Cruelty work wins honour

HERO: New Order of Australia member Shurlee Swain. (Rebecca Hosking) 181853

By Luke Voogt

Helping child-abuse survivors “tell their own story” has been the “greatest privilege” for Geelong historian Shurlee Swain.

Professor Swain became one of Geelong’s three newest members of the Order of Australia on Monday for her life’s work exposing historic institutional cruelty.

“I think what people tell me is I’m getting their stories right,” the central Geelong grandmother said on Tuesday following a history conference in Belfast.
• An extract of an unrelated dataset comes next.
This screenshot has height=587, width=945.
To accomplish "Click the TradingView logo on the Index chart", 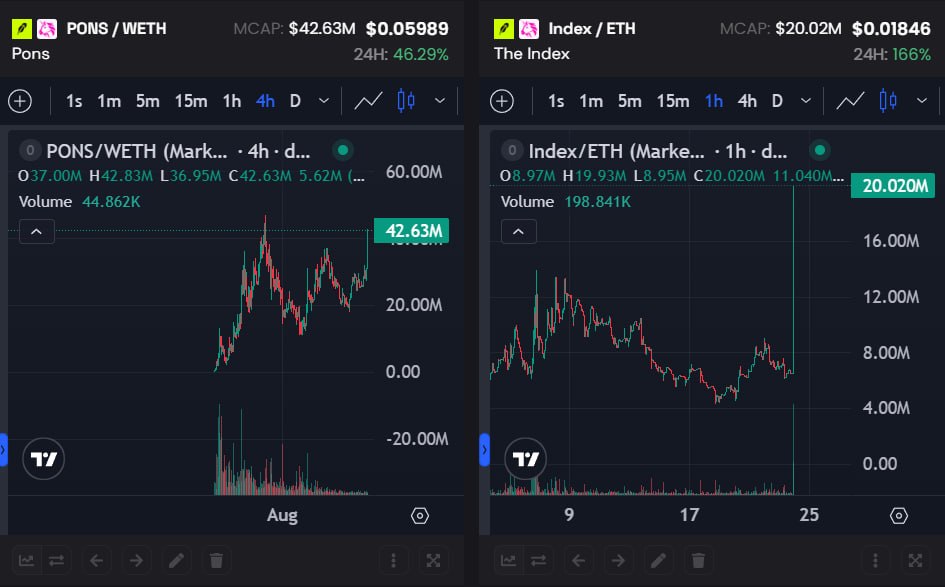I will click(526, 459).

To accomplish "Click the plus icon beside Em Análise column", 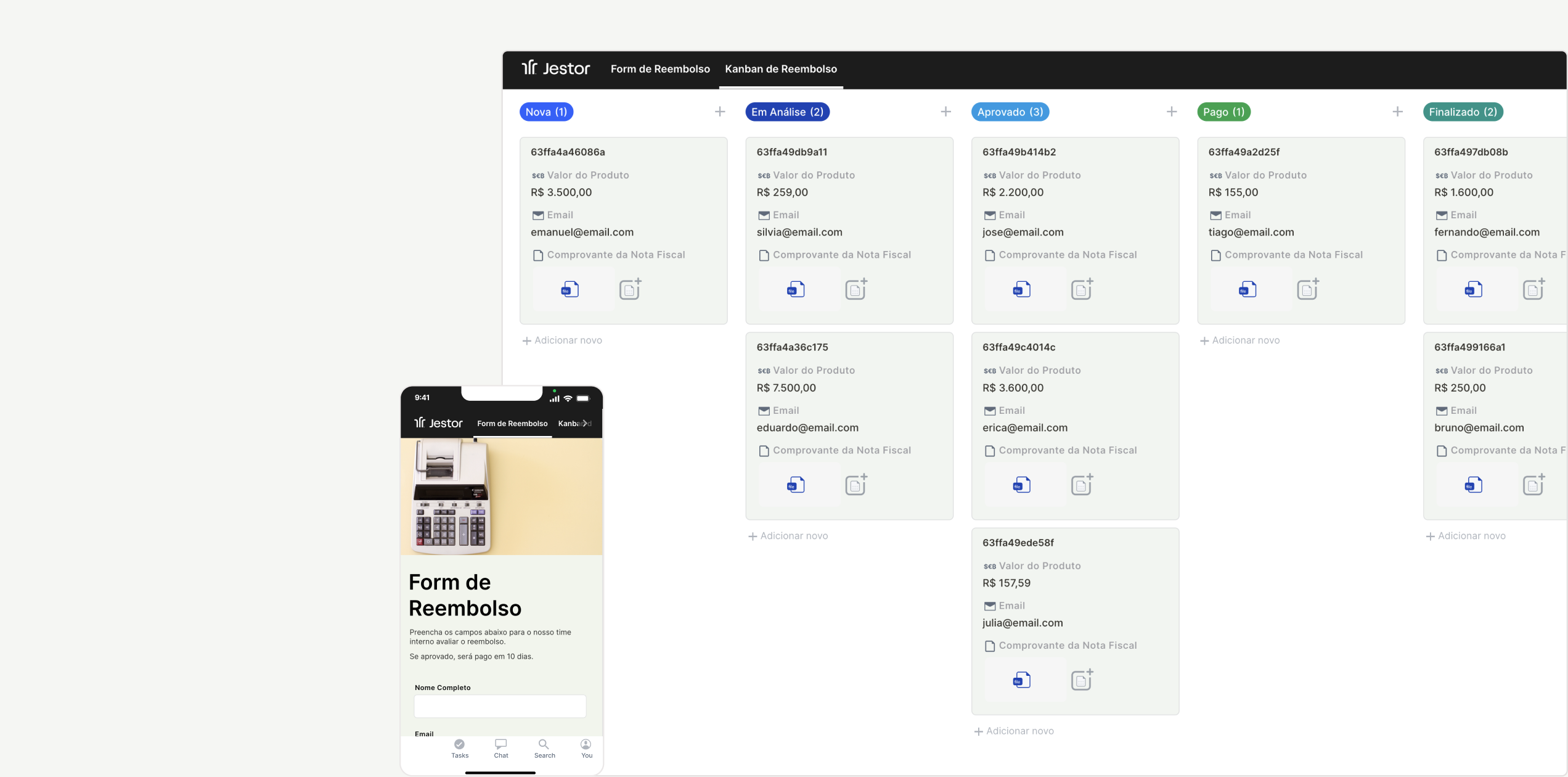I will [x=945, y=112].
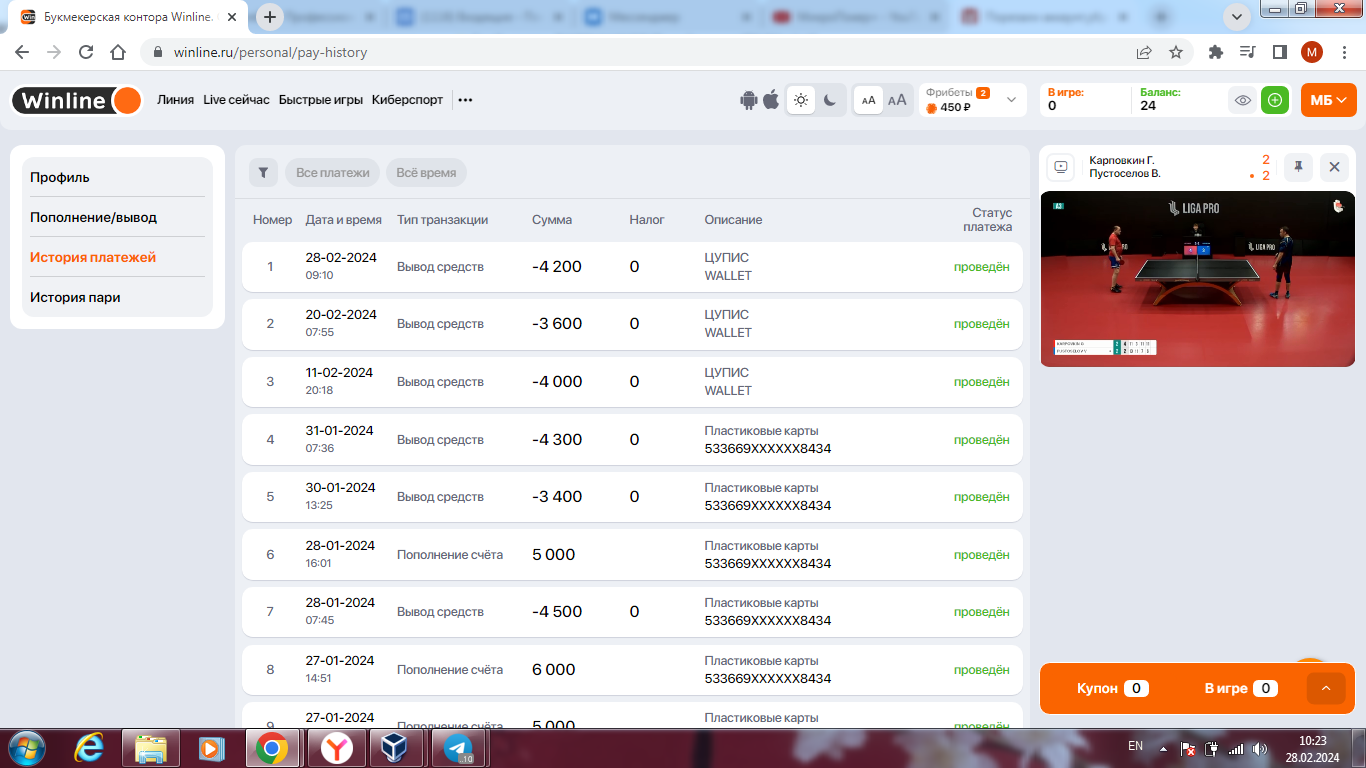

“That validates it for them.”

After a few years as a social worker, Prof Swain began documenting the histories of local organisations that cared for children.

“Through meeting people who had grown up in those institutions I learned the darker side,” she said.

“A lot of them confronted me and said, ‘why don’t you tell our stories?’”

So she began documenting the “warts and all” history of churches, charities and institutions that cared for children, interviewing care leavers.

“In every state there were thousands of them,” she said.

“It’s a huge amount of work that has consumed a lot of my life and the lives of my colleagues.

“You’ve got to learn to be a really good listener, value their experiences and never argue with them.”

She was “immensely grateful” for their stories, which helped her build comprehensive histories of institutions as a scholar at Australian Catholic University.

“They supported me in this research even though they knew the church wasn’t going to come off well,” she said.

Prof Swain wrote books on topics like forced adoption, and three reports in 2014 that were instrumental in the Royal Commission into Institutional Responses to Child Sexual Abuse.

Authorities would answer children’s pleas for help in future thanks to the commission and the research it encouraged, she said.

“Even the police didn’t believe or wouldn’t believe children were being abused by priests or people in charitable organisations,” she said.

“Now that will never happen again because, A, people know it happens and, B, that it shouldn’t happen.”

Telling survivors’ stories was the “greatest privilege” as a historian for Prof Swain.

“Although a lot of them can tell their own stories,” she said.

“They appreciate having me to stand beside them. I’m there if they want me to speak.”

Wallington’s Peter Tanner and Newtown’s David Watters also became members of the order on Monday.

Locals Keith Fagg, John Craven, Arvind Srivasta, Mark Kirkland, Lyn Mulligan, John Spence and Neville Barwick each received a Medal of the Order of Australia.